UC San Diego

Ulcerative colitis (UC) is a chronic autoimmune disorder of the gut affecting over one million Americans. The precise etiology is unknown; however, it commonly exhibits a loss of beneficial gut microbes that produce butyrate and short-chain fatty acids. Fecal Microbiota Transplant (FMT) is a promising therapeutic thought to restore UC gut dysbiosis. However, many questions remain regarding why FMT’s work for some individuals but not for others. To decrease this gap, we conducted a quantitative meta-analysis to explore the role patient, and donor microbiomes play in the efficacy of FMT to treat UC. Twenty-eight studies met the preliminary exclusion criteria, five of which were included in this analysis. We found that patients who experience a clinical response have a higher species richness prior to FMT than those who do not.

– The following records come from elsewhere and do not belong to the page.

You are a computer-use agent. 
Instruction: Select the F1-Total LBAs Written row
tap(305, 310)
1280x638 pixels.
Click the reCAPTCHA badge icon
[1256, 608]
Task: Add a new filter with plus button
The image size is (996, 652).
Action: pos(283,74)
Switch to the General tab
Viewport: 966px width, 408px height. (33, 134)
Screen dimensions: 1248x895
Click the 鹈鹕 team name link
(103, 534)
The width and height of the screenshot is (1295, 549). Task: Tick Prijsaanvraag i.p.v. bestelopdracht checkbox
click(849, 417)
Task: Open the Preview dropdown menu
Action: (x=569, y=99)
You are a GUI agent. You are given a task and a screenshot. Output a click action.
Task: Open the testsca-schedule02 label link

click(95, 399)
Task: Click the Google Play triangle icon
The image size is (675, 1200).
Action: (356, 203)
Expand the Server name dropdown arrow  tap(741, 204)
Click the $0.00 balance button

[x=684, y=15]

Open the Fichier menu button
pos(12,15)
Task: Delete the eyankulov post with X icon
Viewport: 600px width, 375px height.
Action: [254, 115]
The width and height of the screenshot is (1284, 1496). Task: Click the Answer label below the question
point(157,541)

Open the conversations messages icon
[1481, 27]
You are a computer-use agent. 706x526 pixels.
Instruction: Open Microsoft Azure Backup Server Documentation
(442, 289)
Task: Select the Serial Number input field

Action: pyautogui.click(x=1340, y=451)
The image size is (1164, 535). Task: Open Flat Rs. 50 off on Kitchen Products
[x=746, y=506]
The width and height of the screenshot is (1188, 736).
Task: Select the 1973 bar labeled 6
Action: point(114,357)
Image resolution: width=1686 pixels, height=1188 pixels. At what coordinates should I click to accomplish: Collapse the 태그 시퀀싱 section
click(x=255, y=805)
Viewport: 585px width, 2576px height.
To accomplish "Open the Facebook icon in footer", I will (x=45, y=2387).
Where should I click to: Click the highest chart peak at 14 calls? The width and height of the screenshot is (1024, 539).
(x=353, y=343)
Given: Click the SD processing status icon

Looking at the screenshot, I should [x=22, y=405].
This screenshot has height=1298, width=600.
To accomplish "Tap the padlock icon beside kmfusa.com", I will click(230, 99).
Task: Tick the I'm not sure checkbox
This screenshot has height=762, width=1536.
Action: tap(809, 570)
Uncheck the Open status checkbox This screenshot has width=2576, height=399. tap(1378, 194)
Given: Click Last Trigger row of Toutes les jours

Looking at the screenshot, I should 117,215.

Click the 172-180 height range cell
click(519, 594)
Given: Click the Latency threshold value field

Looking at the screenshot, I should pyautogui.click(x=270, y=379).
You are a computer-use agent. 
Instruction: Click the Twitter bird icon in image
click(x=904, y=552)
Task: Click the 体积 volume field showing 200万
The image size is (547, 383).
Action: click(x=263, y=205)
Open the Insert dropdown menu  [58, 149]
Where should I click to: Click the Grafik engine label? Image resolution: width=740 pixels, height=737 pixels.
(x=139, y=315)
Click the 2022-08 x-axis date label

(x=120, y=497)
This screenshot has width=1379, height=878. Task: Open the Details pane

All patients experience an increase in alpha diversity after FMT and a shift in beta diversity to their donors, irrespective of their clinical outcome. We generated a microbial log-ratio model capable of predicting a patient’s response to FMT with an area under the receiver operating characteristic (AUROC) of 0.73. Differential abundance testing confirmed the increase in known butyrate producers of the genus, Blautia, Ruminococcus, and Alistipes, in donors and responder, compared to non-responders that were also predictors of clinical response in the sparse log-ratio model. These results signify that non-responders may harbor microbial communities too sparse in beneficial microbes that may not be fully restored post-FMT treatment, compared to those who experience a clinical response.